The court, on November 27, 1899, handed down a majority decision[13] confirming the grant to the extent of eight sitios being four sitios eastward and westward from the center contended for by claimant. The majority opinion also held that the Act of May 12, 1835 did not vest in the grantee any present interest in the excess acreage lying within the out boundaries of the grant. It merely gave him the privilege of purchasing it if he chose, and that privilege ceased when jurisdiction over the area passed to the United States in 1853. It also rejected Perrin ‘s argument that the common law rule, which states that calls for natural objects should ordinarily prevail over calls for quantity, since “quantity” was the very essence of the sale in question. Justices M. Murray and Thomas C. Fuller wrote a dissenting opinion, stating they believed the grant should be rejected on the grounds urged by the government. Perrin appealed the decision to the Supreme Court, hoping to secure the recognition of his entire claim. The government’s attorney,[14] in his report to the Attorney General, stated:

In my opinion, it is the plain intention of the Supreme Court, as announced by its decision in the case of Perrin v. United States (171 U.S. 292), that eight sitios the quantity paid for, shall be confirmed to the plaintiff, if the same can be satisfactorily identified. I very much fear that it would be impossible to reverse the judgment of The Court of Private Land Claims, which makes a finding of the location and identifies the eight sitios bought and paid for. At any rate, I do not believe that the chances of success on such an appeal are sufficient to justify my recommending its prosecution …

The appeal was dismissed[15] on April 7, 1902 on the motion of the Solicitor‑General pursuant to a stipulation between the parties. The grant was surveyed by Deputy Sureyor Philip Contzen from July 16 to 30, 1902 for 33,792.20 acres, and patented on May 16, 1904.[16] It should be noted that this grant is not only the largest confirmed grant in Arizona but is also the only Arizona grant confirmed for more than four square leagues.

 


[1] Reynolds, Spanish and Mexican Land Laws, 129‑131 (1895).

[2] Ibid.

[3] The San Ignacio del Babocomari Grant, No. 4 (Mss., Records of the S.G.A.).

[4] Ibid.

[5] (Stet.)

[6] Misc. Doc. No. 12, 42d Cong., 1st. ness., 5 (1871).

[7] San Ignacio del Babocomari Grant, 14 L.D. 97 (1892).

[8] Court of Private Land Claims Act, Chap. 539, 26 Stat. 854 (1891).
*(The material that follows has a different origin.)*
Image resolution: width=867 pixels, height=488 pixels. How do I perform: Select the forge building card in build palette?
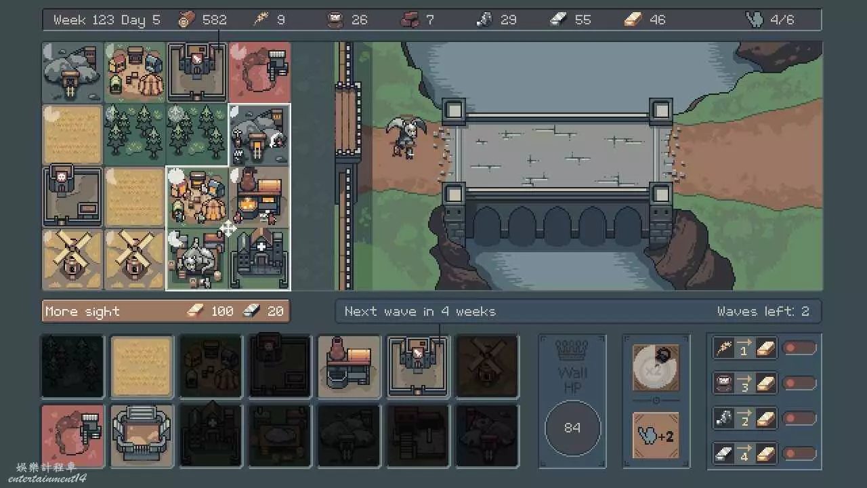349,366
[9] An Act to establish the offices of Surveyor General of New Mexico, Kansas, and Nebraska, to grant donations to actual settlers therein, and for other purposes, Chap 103, 10 Stat. 308 (1854).

[10] Perrin v. United States, No. 3‑‑1/2 (Mss., Records of Ct. Pvt. L. Cl., Ariz. Dist.).

[11] 1 Journal 71 (Mss., Records of the Ct. Pvt. L. Cl., Ariz. Dist.).

[12] Perrin v. United States, 171 U.S. 292 (1898).

[13] 1 Journal 162 (Mss. Records of the Ct. Pvt. L. Cl., Ariz. Dist.).

[14] Report of the United States Attorney dated May 10, 1900 in the case Perrin v. United States (Mss., Records of the General Services Administration, National Archives, Washington, D.C.), Record Group 60.

[15] Perrin v. United States, 22 s. ct. 941, 46 L. Ed. 1266 (1902) (mem.).

[16] B.L.M. to J.J.B. dated August 8, 1968.

 

San Ignacio del Babacomari Grant; J.J. Bowden's research on land grants in the southwest.